Wednesday, April 15, 2015

Emerald Weapon - Emerald Weapon EP



Here's one for the hall of shame.

"Experimental Black Metal / Drone from the Pacific Northwest"

There are four components to this:
-Black metal: Crappy bedroom black metal where the reverb's presence exceeds the original recording.
-Experimental: Only marginally capable of playing fragments of music. Ticking drum machine, no semblance of composition.
-Drone: Synth/feedback/noise filler triples the running time.
-From the Pacific Northwest, which I guess has a lot more prestige than saying you're from Portland.

"We have hand crafted CD's available to help enhance the experience we set out to create on this project. Explore the depths of your own mind.."

This looks like a middle school art project. Is that really how you want to present your music? I suppose this looks like what the music sounds like, but I'd rather not have that experience enhanced. I can practically smell the construction paper, Elmer's glue, and Play-Doh while listening to this.

...is that a greeting card?


"Limited Edition Handmade Compact Disc."

I always thought limited edition splatter vinyls were a lame gimmick, but a limited edition black splatter CD-R? That's so bad that it's funny.

"We put together these kits in our kitchen."

I can tell.

"We wrote and recorded this EP in our Southeast Portland apartment."

It sounds like it. There are actually two funny pieces of fluff here. Their BandCamp profile cites their location as the Pacific Northwest, and now they have to specify which part of Portland they're from. It was recorded in an apartment, like you couldn't tell, but that sounds a bit nicer than the typical asphorism of "bedroom black metal."

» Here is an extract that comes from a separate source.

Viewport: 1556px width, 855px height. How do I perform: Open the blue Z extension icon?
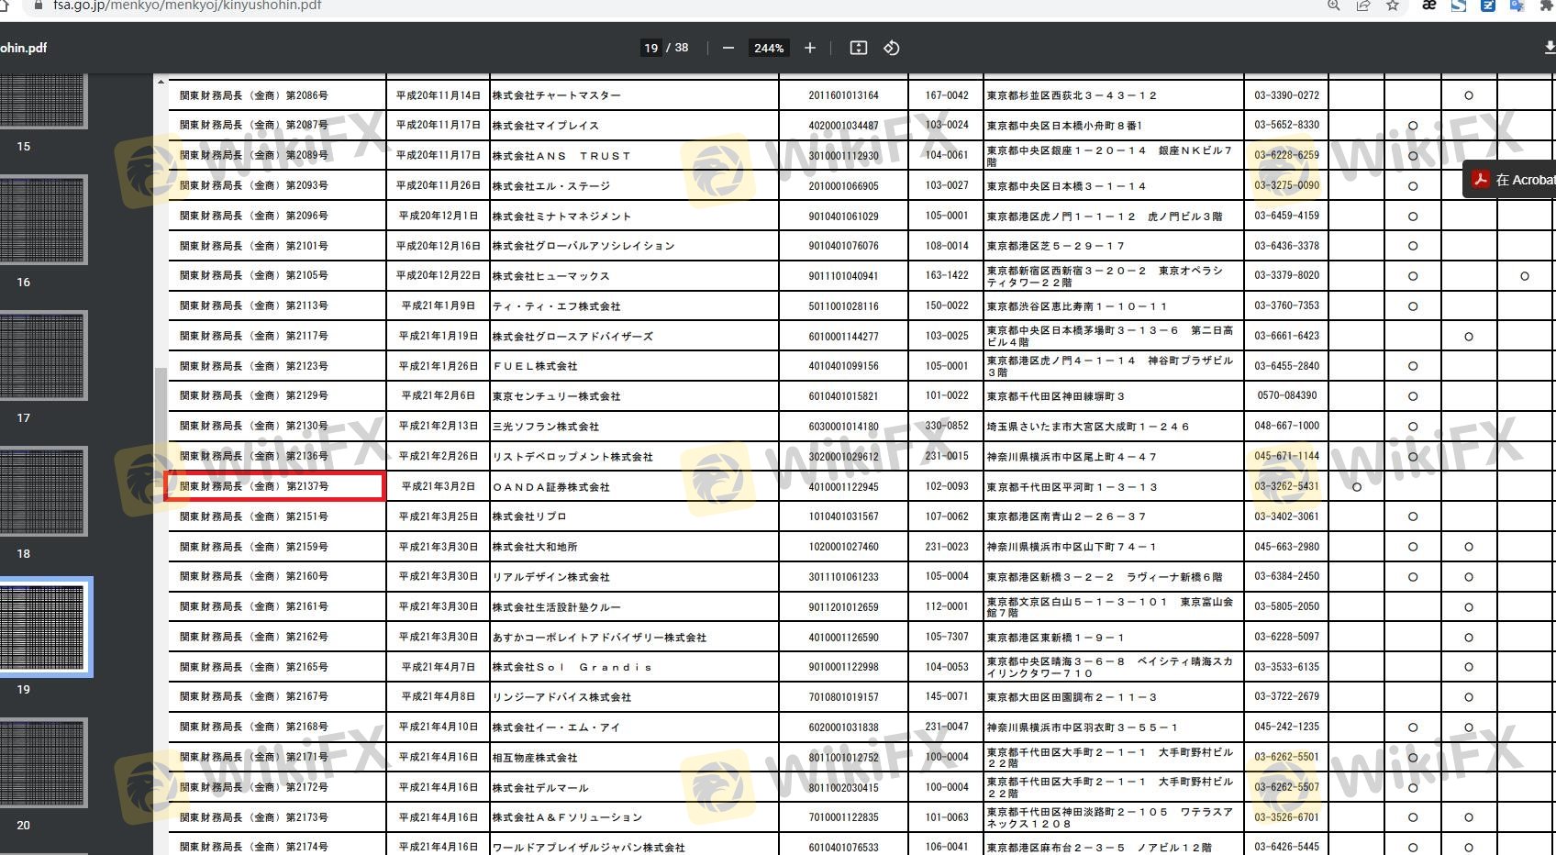(x=1487, y=6)
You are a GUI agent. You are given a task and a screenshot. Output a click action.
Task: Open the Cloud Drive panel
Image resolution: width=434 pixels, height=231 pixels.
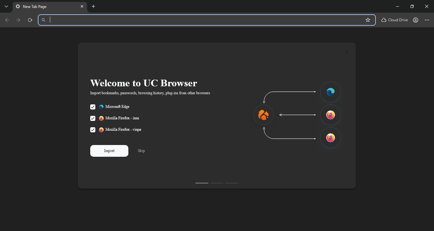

The release is "sold out" so I guess you won't be able to get your very own thank you note in sloppy cursive on a hand-ripped piece of notebook paper. I'll include the link to the BandCamp page even though it is hand-written in the picture below!


http://emeraldweapon.bandcamp.com/album/emerald-weapon-ep

1 comment:

Orion said...

I'm still appreciative of a band that goes through some effort to present their art in a way in which personalizes the release.

That said, this does look like a grade-school art-class project and it isn't something I would hang in the study. Maybe I would hang it on the fridge... for a short period... until my better child created something actually impressive.